Immunotherapy, Chemotherapy Combo Zeroes in on Mouse Tumors

The chemotherapy drug cyclophosphamide combined with the immunotherapy motolimod enhances the immune system’s fight against tumors in mice with advanced and metastatic cancers, according to the study “Definitive activation of endogenous antitumor immunity by repetitive cycles of cyclophosphamide with interspersed Toll-like receptor agonists.

“Cancers can remain inconspicuous in the body for months to years before causing major problems, leading the immune system to coexist rather than to attack cancers,” Mayo Clinic cancer immunotherapist Dr. Peter Cohen, said in press release about the study recently published in Oncotarget.

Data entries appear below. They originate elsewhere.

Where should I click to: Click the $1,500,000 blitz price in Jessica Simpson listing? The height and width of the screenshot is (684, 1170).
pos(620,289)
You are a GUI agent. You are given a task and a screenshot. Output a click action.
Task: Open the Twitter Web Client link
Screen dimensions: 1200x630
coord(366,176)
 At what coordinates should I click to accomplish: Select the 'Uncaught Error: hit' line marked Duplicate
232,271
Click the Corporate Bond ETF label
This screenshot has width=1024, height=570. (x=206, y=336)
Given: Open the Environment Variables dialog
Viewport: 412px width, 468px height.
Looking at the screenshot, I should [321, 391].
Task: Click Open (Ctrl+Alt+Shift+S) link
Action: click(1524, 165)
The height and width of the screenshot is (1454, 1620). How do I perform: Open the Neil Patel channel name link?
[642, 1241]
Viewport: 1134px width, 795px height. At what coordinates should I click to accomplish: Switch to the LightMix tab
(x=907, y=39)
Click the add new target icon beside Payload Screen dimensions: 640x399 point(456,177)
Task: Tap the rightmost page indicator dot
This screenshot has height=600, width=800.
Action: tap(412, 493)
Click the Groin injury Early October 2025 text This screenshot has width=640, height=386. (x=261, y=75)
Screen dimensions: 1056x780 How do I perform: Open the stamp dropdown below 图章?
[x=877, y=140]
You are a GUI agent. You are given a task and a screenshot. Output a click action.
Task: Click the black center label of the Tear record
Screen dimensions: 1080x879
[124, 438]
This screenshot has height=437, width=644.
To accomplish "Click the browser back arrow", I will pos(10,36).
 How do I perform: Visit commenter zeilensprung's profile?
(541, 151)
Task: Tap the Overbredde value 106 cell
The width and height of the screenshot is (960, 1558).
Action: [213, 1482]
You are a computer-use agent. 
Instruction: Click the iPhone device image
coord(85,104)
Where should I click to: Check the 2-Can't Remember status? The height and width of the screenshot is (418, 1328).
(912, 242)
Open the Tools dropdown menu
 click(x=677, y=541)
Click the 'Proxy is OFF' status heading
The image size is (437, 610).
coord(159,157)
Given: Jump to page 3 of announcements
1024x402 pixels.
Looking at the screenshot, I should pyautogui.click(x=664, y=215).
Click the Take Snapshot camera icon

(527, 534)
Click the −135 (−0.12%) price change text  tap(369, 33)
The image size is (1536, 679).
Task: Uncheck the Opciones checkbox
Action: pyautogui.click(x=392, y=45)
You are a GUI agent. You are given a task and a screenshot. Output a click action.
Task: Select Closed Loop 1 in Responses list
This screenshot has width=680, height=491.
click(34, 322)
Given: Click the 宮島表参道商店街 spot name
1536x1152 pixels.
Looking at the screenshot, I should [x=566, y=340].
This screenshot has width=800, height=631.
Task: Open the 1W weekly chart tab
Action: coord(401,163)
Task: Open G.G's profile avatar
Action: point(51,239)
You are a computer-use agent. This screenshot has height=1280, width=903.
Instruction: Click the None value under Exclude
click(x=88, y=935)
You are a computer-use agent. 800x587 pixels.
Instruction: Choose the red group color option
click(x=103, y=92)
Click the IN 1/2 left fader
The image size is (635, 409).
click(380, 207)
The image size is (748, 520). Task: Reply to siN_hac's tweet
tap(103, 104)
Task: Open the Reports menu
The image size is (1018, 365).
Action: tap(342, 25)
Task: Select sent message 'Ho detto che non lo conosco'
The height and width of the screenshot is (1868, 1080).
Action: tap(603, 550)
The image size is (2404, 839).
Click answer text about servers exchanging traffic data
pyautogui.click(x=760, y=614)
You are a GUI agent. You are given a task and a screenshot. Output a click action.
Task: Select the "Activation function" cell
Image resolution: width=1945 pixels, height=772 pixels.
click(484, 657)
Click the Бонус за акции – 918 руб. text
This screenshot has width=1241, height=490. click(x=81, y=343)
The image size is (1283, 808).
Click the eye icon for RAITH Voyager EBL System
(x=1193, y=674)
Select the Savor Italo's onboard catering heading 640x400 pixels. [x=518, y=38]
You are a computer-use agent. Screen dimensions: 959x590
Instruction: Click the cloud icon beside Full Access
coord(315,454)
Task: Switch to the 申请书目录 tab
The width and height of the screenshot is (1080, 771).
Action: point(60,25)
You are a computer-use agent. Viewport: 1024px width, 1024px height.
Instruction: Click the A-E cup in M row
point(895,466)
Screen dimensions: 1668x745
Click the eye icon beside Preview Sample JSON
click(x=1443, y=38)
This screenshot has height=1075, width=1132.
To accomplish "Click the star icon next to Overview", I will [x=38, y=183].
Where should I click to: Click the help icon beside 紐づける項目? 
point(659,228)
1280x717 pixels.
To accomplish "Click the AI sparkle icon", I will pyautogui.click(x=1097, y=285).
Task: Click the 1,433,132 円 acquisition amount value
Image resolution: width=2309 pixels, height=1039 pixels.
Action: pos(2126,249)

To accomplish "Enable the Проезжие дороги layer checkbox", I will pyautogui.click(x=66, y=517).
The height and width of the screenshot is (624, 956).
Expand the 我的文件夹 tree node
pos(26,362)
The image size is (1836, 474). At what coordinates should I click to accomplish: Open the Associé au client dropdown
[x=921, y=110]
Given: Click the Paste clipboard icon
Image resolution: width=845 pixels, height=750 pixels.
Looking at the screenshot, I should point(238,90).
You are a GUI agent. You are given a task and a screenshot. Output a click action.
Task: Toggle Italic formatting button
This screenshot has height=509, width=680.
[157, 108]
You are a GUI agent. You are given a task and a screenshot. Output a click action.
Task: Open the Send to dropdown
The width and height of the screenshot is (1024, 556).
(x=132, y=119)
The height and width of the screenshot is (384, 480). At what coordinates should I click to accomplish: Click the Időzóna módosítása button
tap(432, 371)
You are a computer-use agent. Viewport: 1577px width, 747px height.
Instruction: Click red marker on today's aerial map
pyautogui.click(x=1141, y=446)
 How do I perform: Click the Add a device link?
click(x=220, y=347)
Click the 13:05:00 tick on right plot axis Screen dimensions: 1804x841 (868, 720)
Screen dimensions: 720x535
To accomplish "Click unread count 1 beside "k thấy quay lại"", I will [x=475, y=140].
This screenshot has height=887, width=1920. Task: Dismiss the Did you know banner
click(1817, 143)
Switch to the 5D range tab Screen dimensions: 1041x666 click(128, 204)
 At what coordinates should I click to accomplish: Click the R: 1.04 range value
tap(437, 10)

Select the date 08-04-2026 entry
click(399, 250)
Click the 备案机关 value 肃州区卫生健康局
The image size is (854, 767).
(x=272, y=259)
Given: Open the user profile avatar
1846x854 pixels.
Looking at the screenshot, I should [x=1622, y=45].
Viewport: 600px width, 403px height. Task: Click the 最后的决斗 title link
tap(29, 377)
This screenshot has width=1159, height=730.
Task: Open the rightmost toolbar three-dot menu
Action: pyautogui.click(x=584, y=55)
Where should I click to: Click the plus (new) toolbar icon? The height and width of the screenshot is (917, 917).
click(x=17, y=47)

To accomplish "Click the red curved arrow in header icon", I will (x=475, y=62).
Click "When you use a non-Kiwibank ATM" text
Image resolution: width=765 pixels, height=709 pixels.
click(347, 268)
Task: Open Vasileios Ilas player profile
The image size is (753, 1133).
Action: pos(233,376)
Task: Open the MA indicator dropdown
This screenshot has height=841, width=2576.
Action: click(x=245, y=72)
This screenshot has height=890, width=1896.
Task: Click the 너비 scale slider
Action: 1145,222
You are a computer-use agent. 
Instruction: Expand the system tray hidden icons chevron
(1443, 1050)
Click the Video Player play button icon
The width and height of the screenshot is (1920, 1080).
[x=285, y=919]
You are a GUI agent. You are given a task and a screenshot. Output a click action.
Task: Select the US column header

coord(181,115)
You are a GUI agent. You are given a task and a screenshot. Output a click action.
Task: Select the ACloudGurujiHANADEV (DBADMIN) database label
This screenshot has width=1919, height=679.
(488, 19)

Cohen co-led the study with Mayo Clinic immunologist Sandra Gendler, PhD, and postdoctoral fellow Soraya Zorro Manrique, PhD.

“We tested Toll-like receptor (TLR) agonists – drugs that mimic invasive bacteria – as a strategy to trick the immune system into attacking cancer as if it were a life-threatening infection. Since chemotherapy can enhance immunotherapy, we also screened the pairing of TLR agonists with over 10 different chemotherapy agents,” Cohen said.

The Mayo Clinic researchers used mouse models of highly aggressive forms of breast cancer (known as 4T1), and pancreatic cancer (Panc02). They observed, when cyclophosphamide was administered in combination with the TLR agonist motolimod, advanced 4T1 and Panc02 cancers underwent significant regression within two treatment cycles. Mice showed no cancer recurrence when completing five additional cycles of consolidating treatment. When combining TLR agonist and cyclophosphamide, researchers also saw permanent cancer eradication.

Previous studies showed that even before treatment, cancer-bearing mice carried immune cells called T-lymphocytes that were capable of directing immune responses against the tumors – they just required weekly injections of motolimod and cyclophosphamide to become effective. Because the impact did not depend on direct injection into the tumor, the result suggests a therapeutic impact for primary tumors and widespread metastases. Additionally, the combination therapy activated other immune cells, called monocytes (a type of white blood cell), to fight the tumor.

“It appears very likely that each round of treatment stimulates the bone marrow to churn out freshly activated monocytes, which distribute throughout the body, spare normal cells, and find and kill cancer cells,” Gendler said.

The combination therapy was very well tolerated and less toxic when compared to each treatment given separately.

Research to learn more is ongoing. Investigators are pursuing an FDA-approved clinical trial to test if the combination treatment is translatable to human patients and can impact other cancers including the pancreas, breast, colorectal, and melanoma.